Our findings showed that the CineX movie setting (NewTom VGi Evo, QR Verona, Cefla, Imola, Italy) could be used as an effective tool to visualize the movements of the soft palate, and to assess the presence or absence of velopharyngeal closure; therefore, recognize the velopharyngeal insufficiency and evaluate the effect of various treatment options (e.g., autologous fat grafting).

Conclusions

CBCT imaging can be used as a diagnostic tool to visualize soft palate movements and to detect velopharyngeal closure.
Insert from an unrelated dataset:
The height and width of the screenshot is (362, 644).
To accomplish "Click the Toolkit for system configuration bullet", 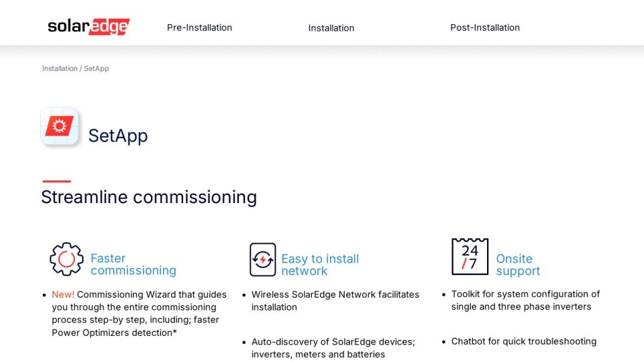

The amount of soft palate elevation can be assessed pre- and post-operatively, and as a rapid and non-invasive procedure, it can support surgeons and speech therapists in the diagnostic and therapeutic decision-making process.

Ethical considerations

The research plan was compiled in accordance with the legislation in force and the Declaration of Helsinki of the World Medical Association (reference No: 23/ 2002.V.9).

CONFLICT OF INTEREST

The authors declare no potential conflicts of interest with respect to the research, authorship, and/or publication of this article.